*** Begin section ***

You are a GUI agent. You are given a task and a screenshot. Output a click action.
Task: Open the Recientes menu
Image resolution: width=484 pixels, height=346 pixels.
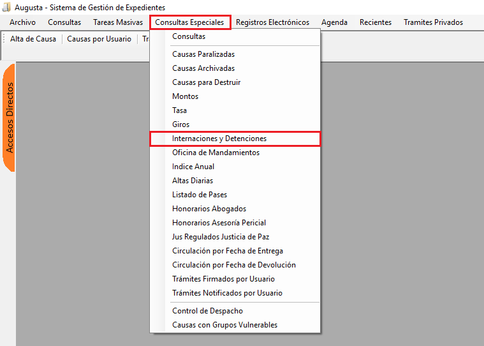click(x=376, y=22)
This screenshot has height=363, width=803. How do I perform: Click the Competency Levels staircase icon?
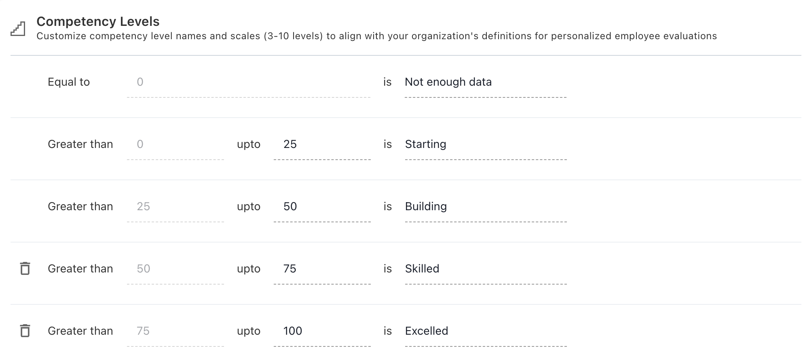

*** End section ***

Task to complete => Once the line holding "Task: Open the Recientes menu" is found, set down that line and every line after it, exactly, through the last line of the records above, omitting pictures.

Problem solution =>
Task: Open the Recientes menu
Image resolution: width=484 pixels, height=346 pixels.
click(x=376, y=22)
This screenshot has height=363, width=803. How do I perform: Click the Competency Levels staircase icon?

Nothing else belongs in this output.